## Exercise brief
Print exactly, and only, the lines from the one containing "At what coordinates should I click to accomplish: Expand" through the last line of the records below, both included; leave out the pictures.

─── Entries supplied ───

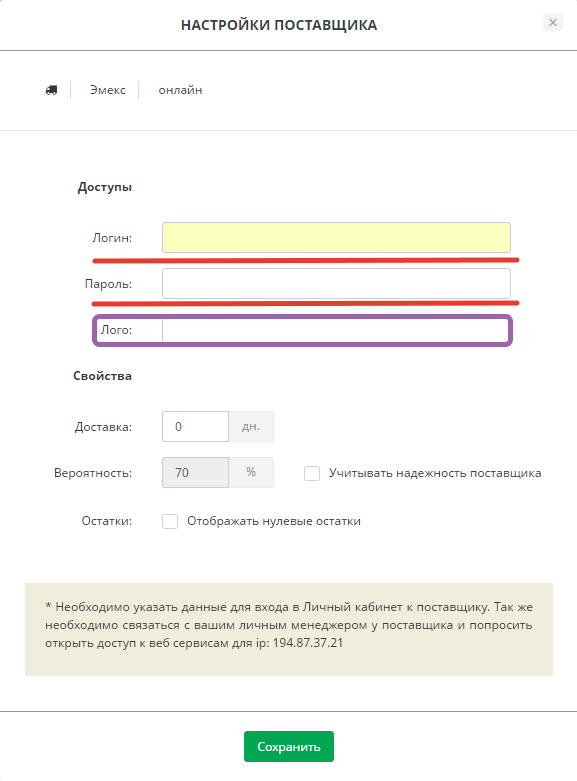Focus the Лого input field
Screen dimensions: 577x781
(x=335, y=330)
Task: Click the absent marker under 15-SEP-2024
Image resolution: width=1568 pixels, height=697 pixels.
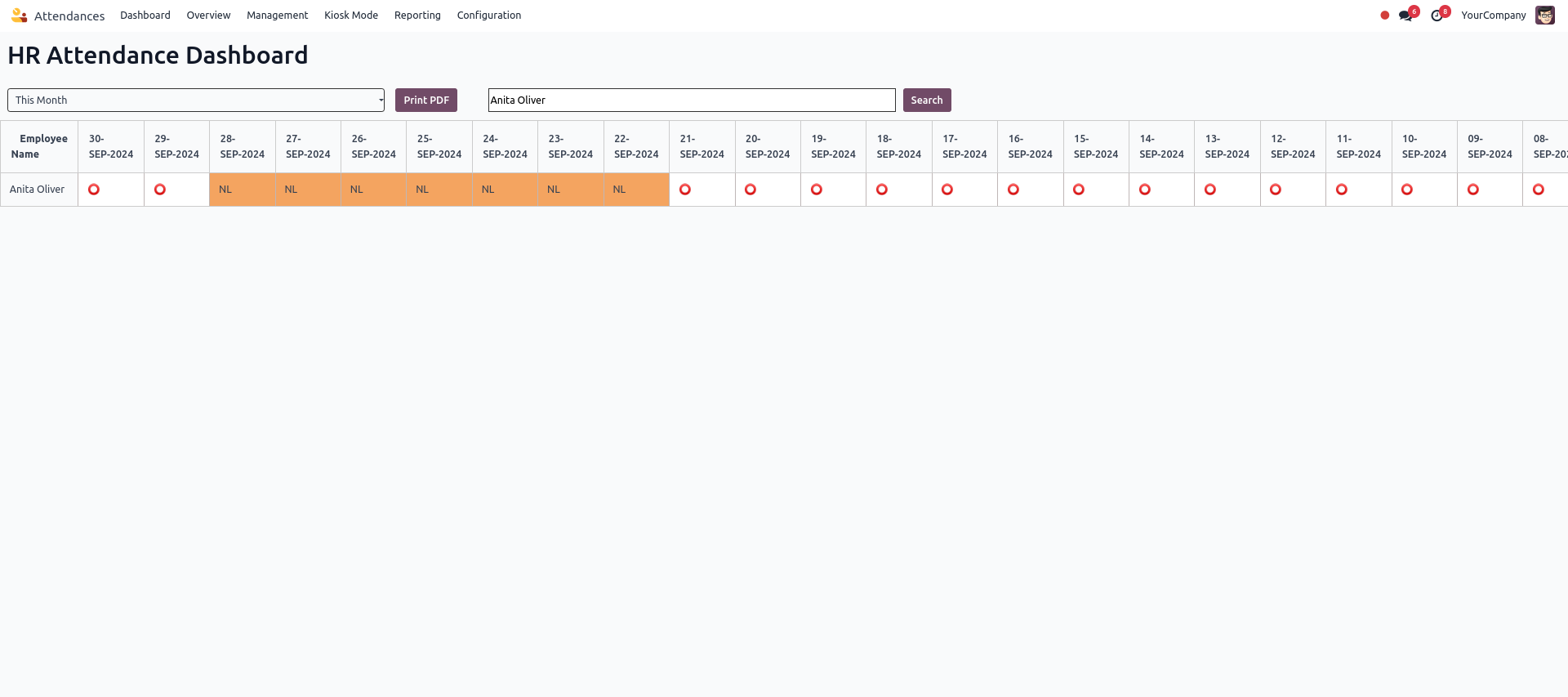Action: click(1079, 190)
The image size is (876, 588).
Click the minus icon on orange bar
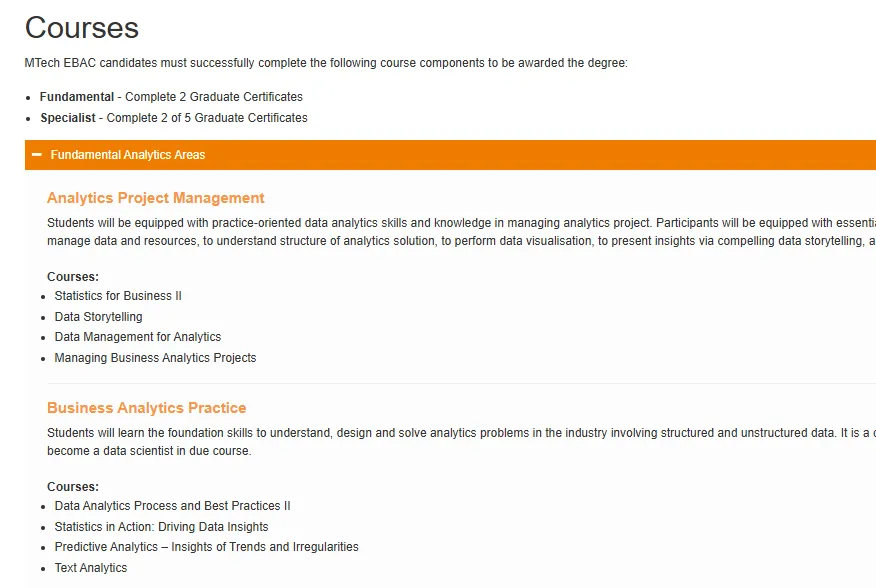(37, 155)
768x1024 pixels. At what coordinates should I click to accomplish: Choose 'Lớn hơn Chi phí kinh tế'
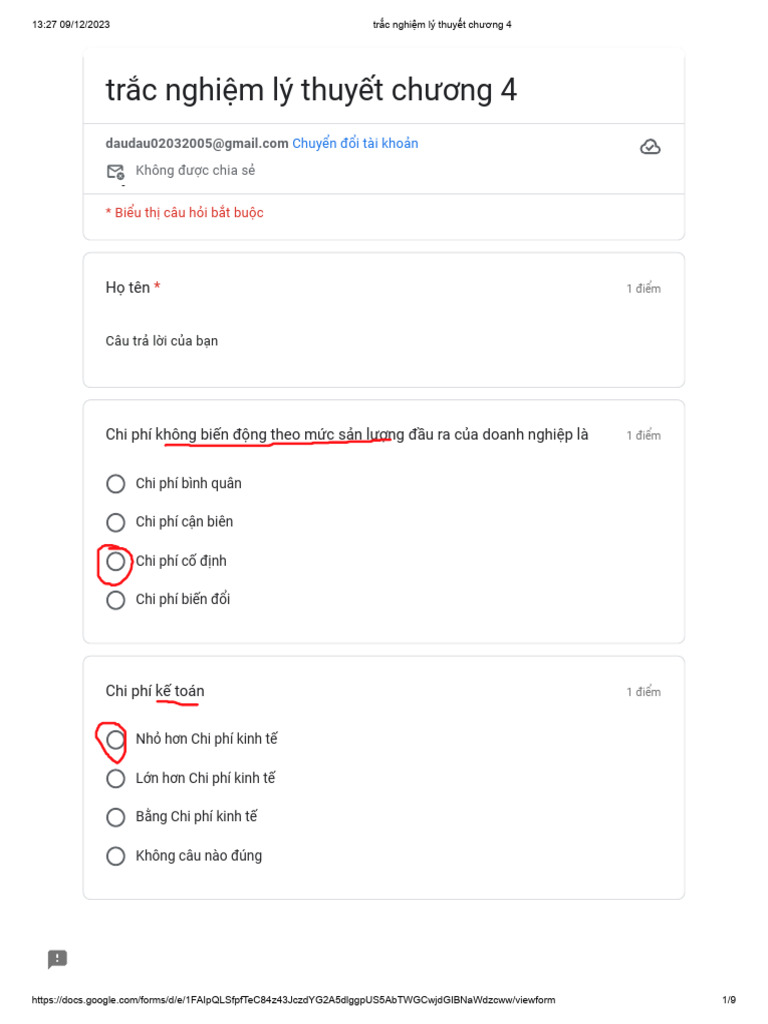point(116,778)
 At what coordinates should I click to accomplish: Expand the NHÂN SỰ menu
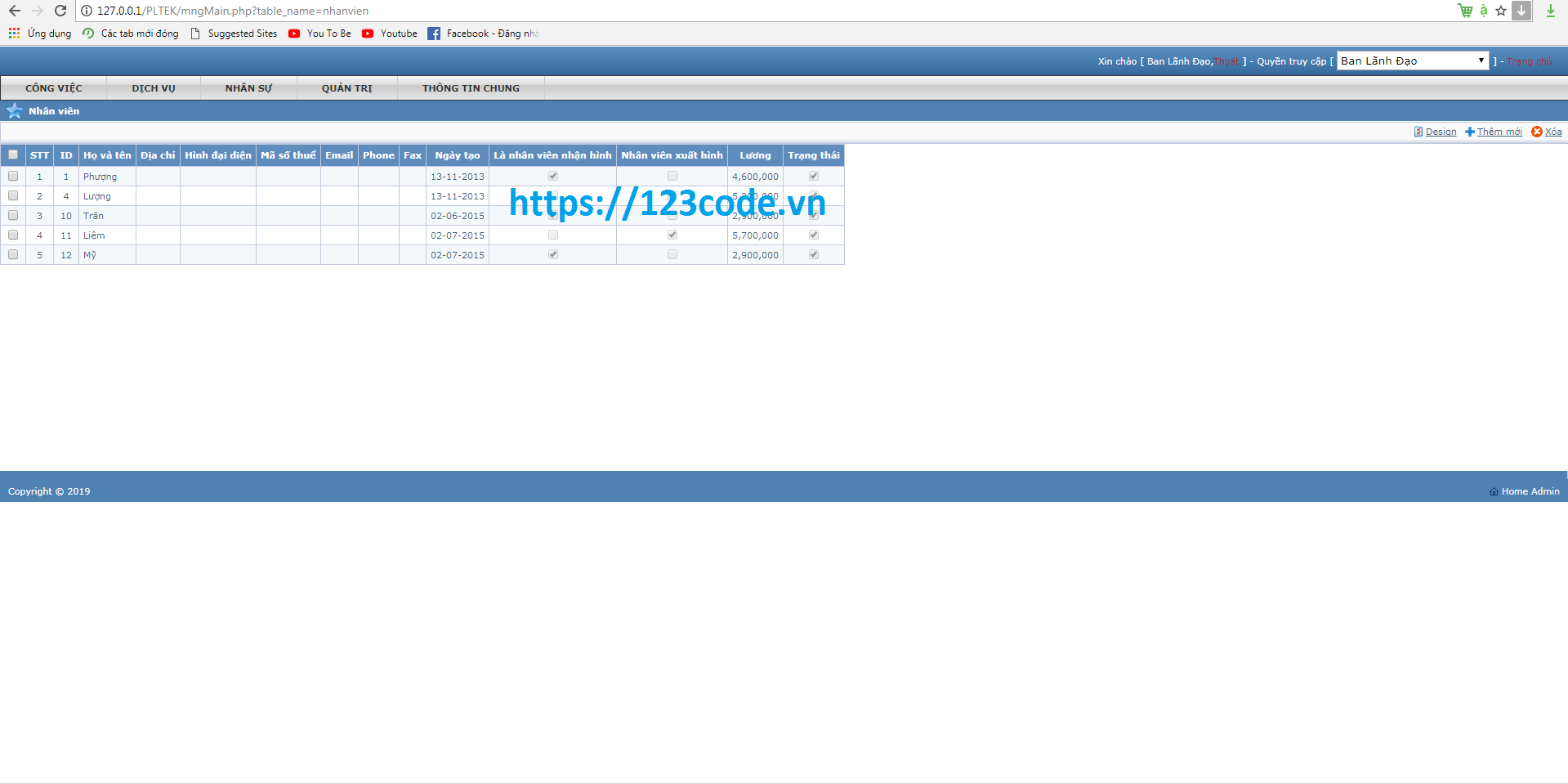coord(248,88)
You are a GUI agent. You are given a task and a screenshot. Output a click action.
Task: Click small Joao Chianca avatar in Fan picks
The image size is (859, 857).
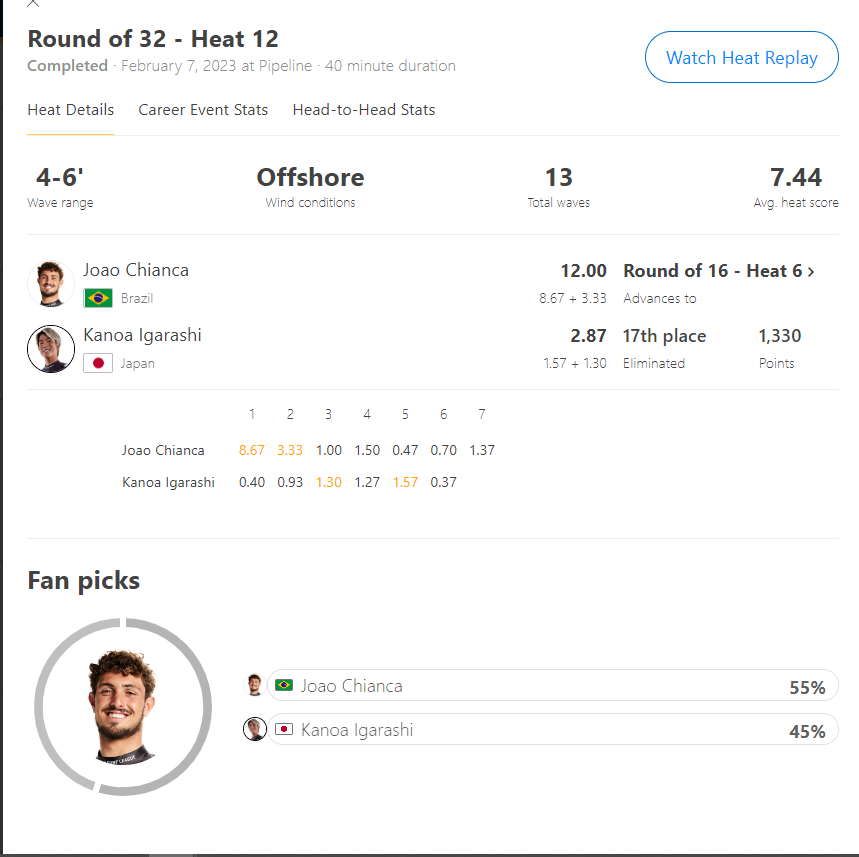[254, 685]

───

## Completed task
 At what coordinates should I click to accomplish: Expand the NHÂN SỰ menu
coord(248,88)
You are a GUI agent. You are given a task and a screenshot. Output a click action.
Task: Click small Joao Chianca avatar in Fan picks
The image size is (859, 857).
[254, 685]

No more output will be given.